# bfs_kbacon.py
from collections import deque
import networkx as nx
from matplotlib import pyplot as plt
import time
class Graph(object):
"""A graph object, stored as an adjacency dictionary. Each node in the
graph is a key in the dictionary. The value of each key is a list of the
corresponding node's neighbors.
Attributes:
dictionary: the adjacency list of the graph.
"""
def __init__(self, adjacency):
"""Store the adjacency dictionary as a class attribute."""

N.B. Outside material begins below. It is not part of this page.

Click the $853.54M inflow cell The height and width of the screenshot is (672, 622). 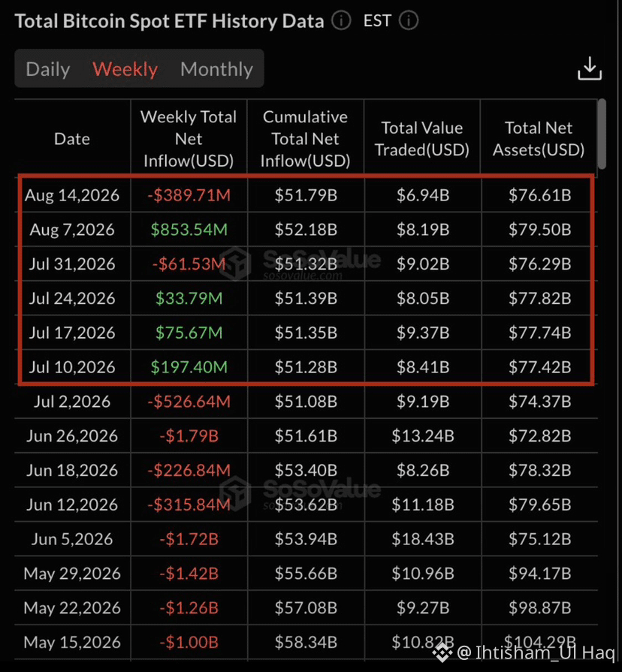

self.dictionary = adjacency
def __str__(self):
"""String representation: a sorted view of the adjacency dictionary.
Example:
>>> test = {'A':['B'], 'B':['A', 'C',], 'C':['B']}
>>> print(Graph(test))
A: B
B: A; C
C: B
"""
to_print = ""
for key in sorted(self.dictionary.keys()):
to_print += str(key) + ": " + "; ".join(sorted(self.dictionary[key])) +"\n"
return to_print
def traverse(self, start):
"""Begin at 'start' and perform a breadth-first search until all
nodes in the graph have been visited. Return a list of values,
in the order that they were visited.
Inputs:
start: the node to start the search at.
Returns:
the list of visited nodes (in order of visitation).
Raises:
ValueError: if 'start' is not in the adjacency dictionary.
Example:
>>> test = {'A':['B'], 'B':['A', 'C',], 'C':['B']}
>>> Graph(test).traverse('B')
['B', 'A', 'C']
"""
if start not in self.dictionary.keys():
raise ValueError("Can't start there")
current = start
marked = set()
visited = list()
visit_queue = deque()
while len(visited) < len(self.dictionary.keys()):
visited.append(current)
marked.add(current)
for neighbors in self.dictionary[current]:
if neighbors not in marked:
visit_queue.append(neighbors)
marked.add(neighbors)
if len(visit_queue) != 0:
current = visit_queue.popleft()
return visited
def shortest_path(self, start, target):
"""Begin at the node containing 'start' and perform a breadth-first
search until the node containing 'target' is found. Return a list
containg the shortest path from 'start' to 'target'. If either of
the inputs are not in the adjacency graph, raise a ValueError.
Inputs:
start: the node to start the search at.
target: the node to search for.
Returns:
A list of nodes along the shortest path from start to target,
including the endpoints.
Example:
>>> test = {'A':['B', 'F'], 'B':['A', 'C'], 'C':['B', 'D'],
... 'D':['C', 'E'], 'E':['D', 'F'], 'F':['A', 'E', 'G'],
... 'G':['A', 'F']}
>>> Graph(test).shortest_path('A', 'G')
['A', 'F', 'G']
"""
if start not in self.dictionary.keys() or target not in self.dictionary.keys():
raise ValueError("Elements not in the list")
current = start
marked = set()
visited = list()
visit_queue = deque()
go = True
di = {}
path = []
while go:
if current == target:
go = False
go_second = True
back = target
while go_second:
path.append(back)
back = di[back]
if back == start:
go_second = False
path.append(start)
return path[::-1]
visited.append(current)
marked.add(current)
for neighbors in self.dictionary[current]:
if neighbors not in marked:
visit_queue.append(neighbors)
di[neighbors] = current
marked.add(neighbors)
current = visit_queue.popleft()
def convert_to_networkx(dictionary):
"""Convert 'dictionary' to a networkX object and return it."""
nx_graph = nx.Graph()
for node in dictionary.keys():
for edge in dictionary[node]:
nx_graph.add_edge(node, edge)
return nx_graph
def parse(filename="movieData.txt"):
"""Generate an adjacency dictionary where each key is
a movie and each value is a list of actors in the movie.
"""
# open the file, read it in, and split the text by '\n'
with open(filename, 'r') as movieFile:
moviesList = movieFile.read().split('\n')
graph = dict()
# for each movie in the file,
for movie in moviesList:
# get movie name and list of actors
names = movie.split('/')
title = names[0]
graph[title] = []
# add the actors to the dictionary
for actor in names[1:]:
graph[title].append(actor)
return graph
class BaconSolver(object):
"""Class for solving the Kevin Bacon problem."""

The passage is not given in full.